I got started when my friend Deven suggested that I watch some documentary on Netflix titled, Fat, Sick, & Nearly Dead, which chronicles some gazillionaire from Australia's journey into weight loss. So I did. It was inspiring. Not only did Mr. Australian Big Bucks loose lots of weight, his rare skin condition cleared up, his cholesterol went down, and I'm pretty sure it can cure cancer, too, even though they didn't mention it in the documentary. How did he do it?

You guessed it- juicing.

The premise is, why eat only one celery stick when you can reduce an entire bushel down into liquid form and drink that, instead? The fiber that actually fills you up is taken out, and you get all of the "micro-nutrients" that are good for you. It's a micro-nutrient overload.

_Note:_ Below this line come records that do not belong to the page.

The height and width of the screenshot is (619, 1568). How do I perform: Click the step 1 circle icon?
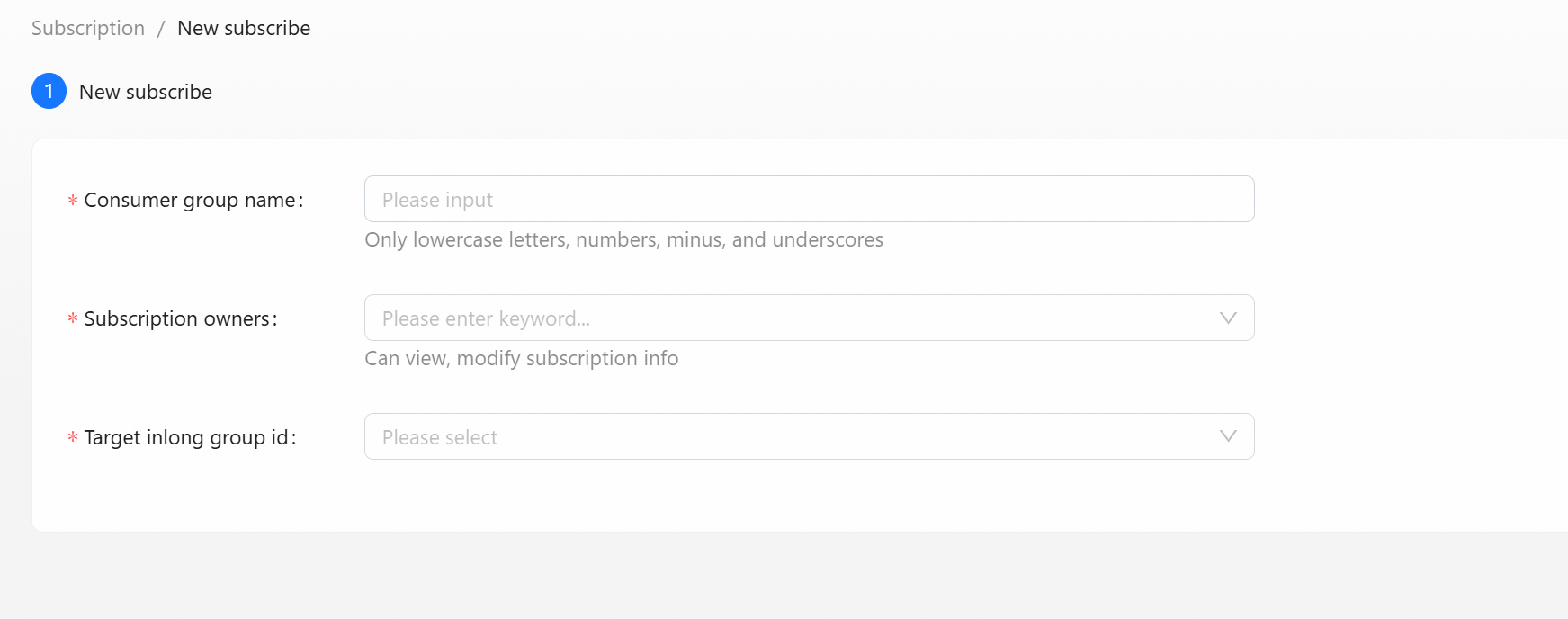pyautogui.click(x=49, y=91)
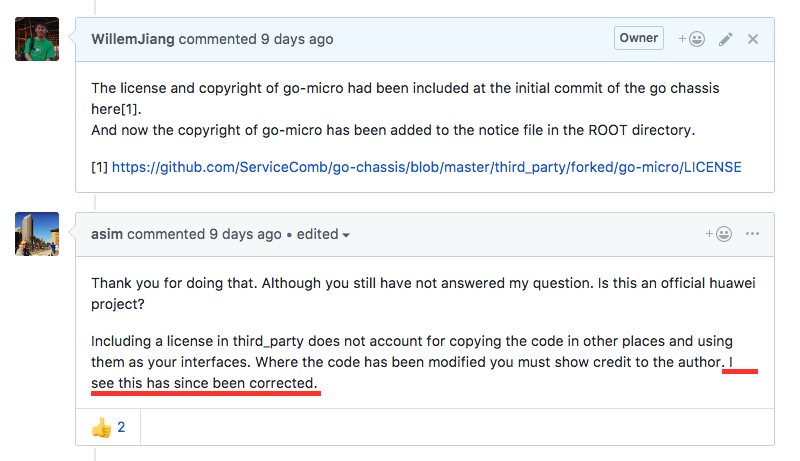Open the three-dot options menu on asim's comment

[752, 234]
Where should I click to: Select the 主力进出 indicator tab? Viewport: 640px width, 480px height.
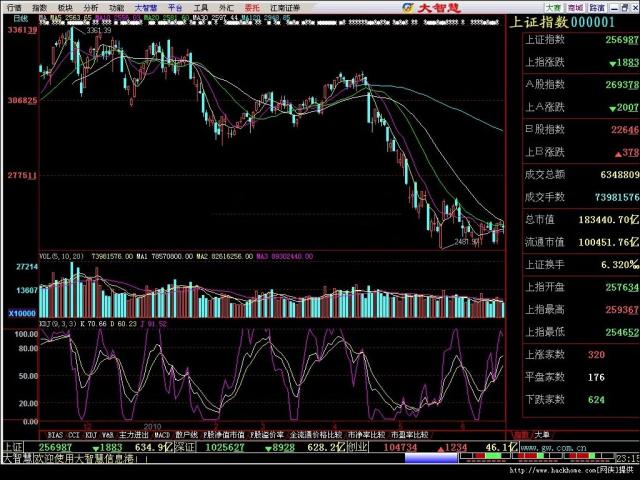[x=132, y=436]
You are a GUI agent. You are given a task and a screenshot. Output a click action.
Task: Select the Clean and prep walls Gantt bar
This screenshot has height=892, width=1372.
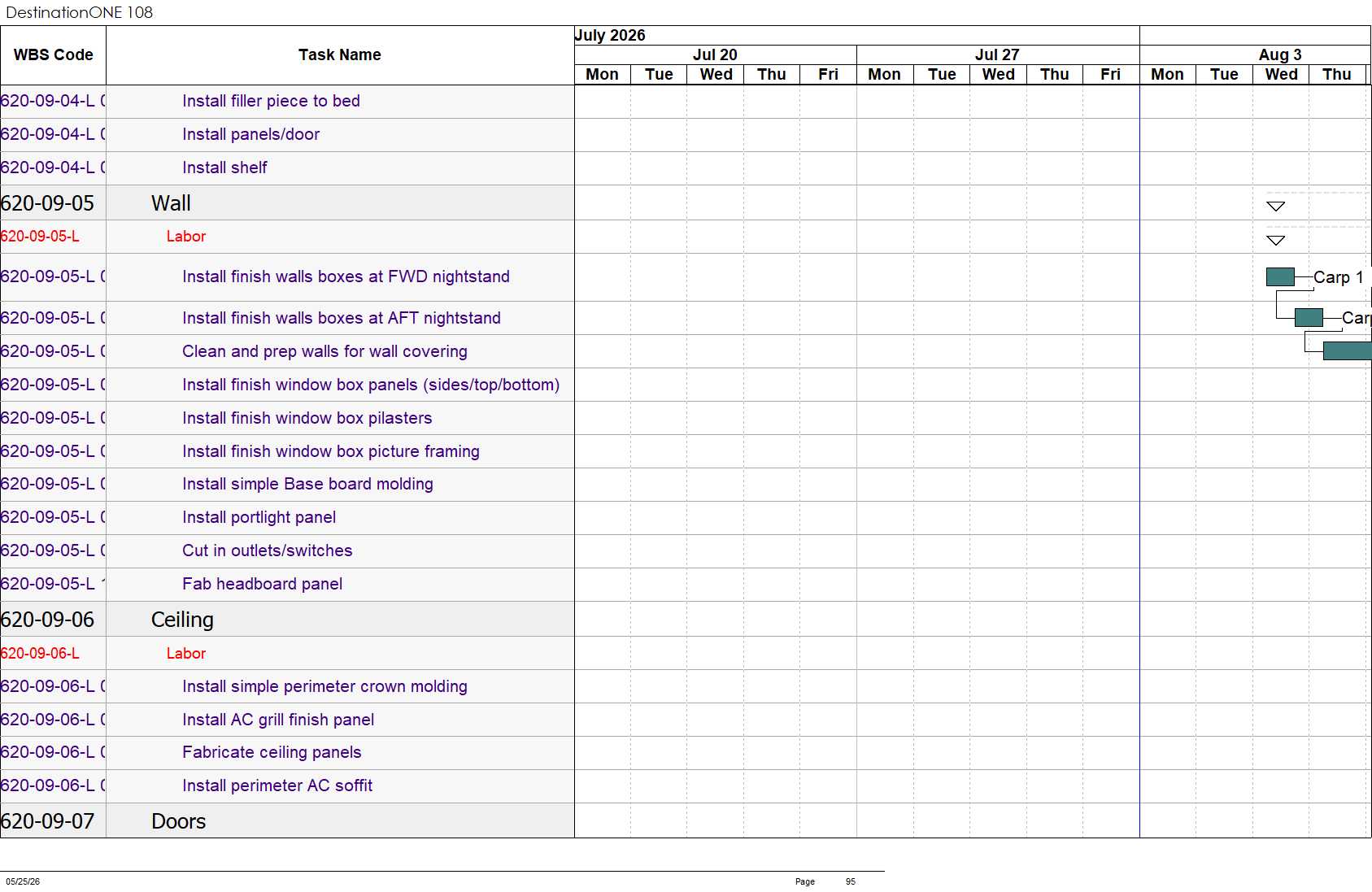coord(1348,350)
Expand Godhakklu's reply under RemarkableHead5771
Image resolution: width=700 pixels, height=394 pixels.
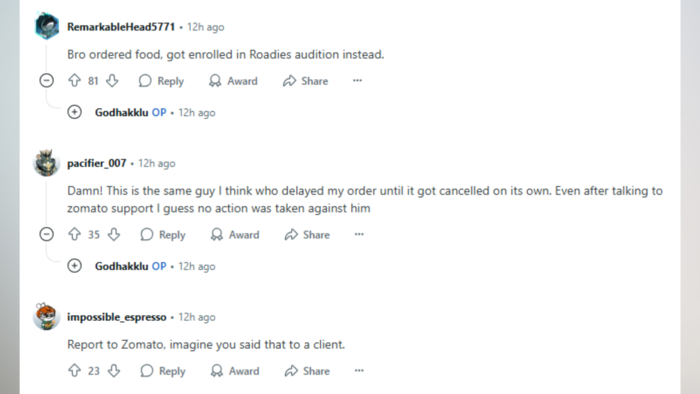pyautogui.click(x=75, y=112)
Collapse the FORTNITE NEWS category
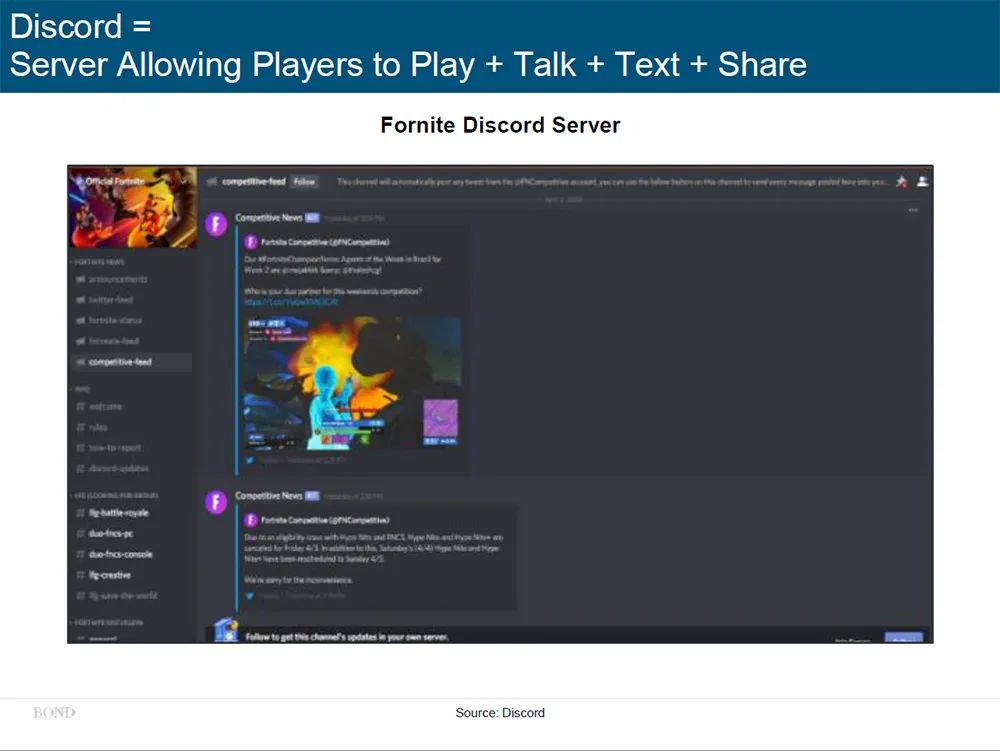The image size is (1000, 751). [x=98, y=261]
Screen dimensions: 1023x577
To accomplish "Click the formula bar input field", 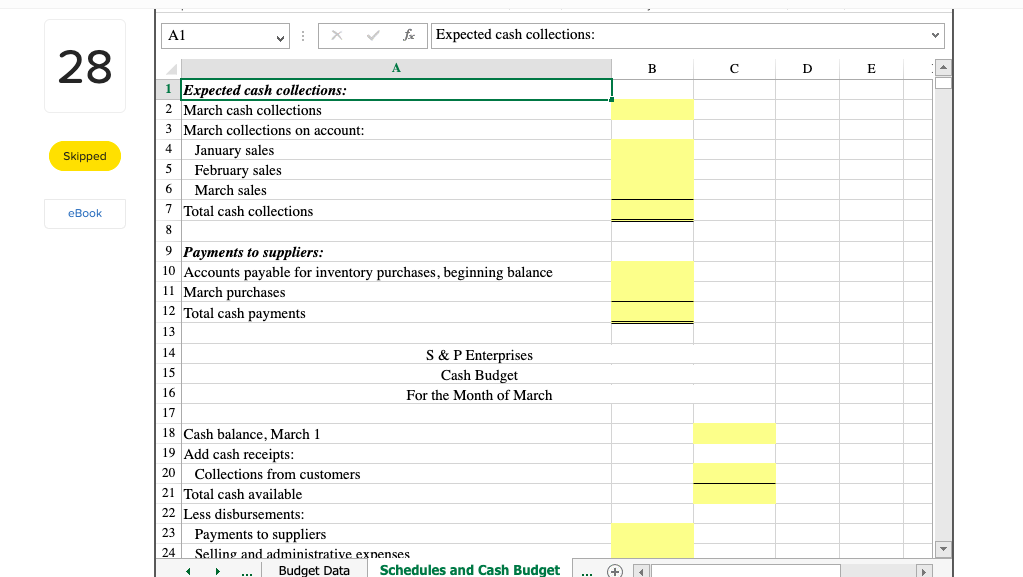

I really need to stop watching documentaries. I get all excited and gung-ho about whatever it is I see. So off I went to buy a brand-spanking new Jack LaLane juicer and an assortment of fruits and veggies. It just looks so darn appetizing in the pictures... In the documentary, Mr. ABB went on a 30-day (or was it 60-day? I can't remember) fast where all he consumed was juice. I decided that might be a little too extreme for me, so I decided on a nice healthy one-week fast. 7 days. No big deal, right?

WRONG

I have discovered that I HATE juicing. The only thing that I have gotten out of my juicer that I actually wanted to drink or found even remotely appetizing was straight apple juice. If I was feeling particularly adventurous, I'd throw a few grapes or (gasp) a pear into my apple juice. Veggies? Nope. I hate veggies, anyway (I know, I'm the world's worst vegetarian), so I'm not sure what made me think that their taste would magically transform if I just extracted their juice and drank that. Straight carrot juice is tolerable, but I am scared it will make me turn orange like I saw in that one House, M.D. episode.

I tried a variety of different recipes, I tried to make up my own, I tried the "fresh parsley trick" that someone recommended to me (where a handful of fresh parsley allegedly makes any juice taste better). None of it made a difference. I hate juicing. Even my apple juice, which is delicious, is such a PITA to clean up after that it's hardly worth it for one glass. So my $100+ juicer is now hanging out in my garage.

Knowing me, and my inability to completely admit defeat, it will probably live in the garage until I decide that I need to jump back on that bandwagon and try again. This will be a vicious cycle for at least the next few years. In fact, I was considering dragging it back out today for breakfast. Maybe I'm just a glutton for punishment like that.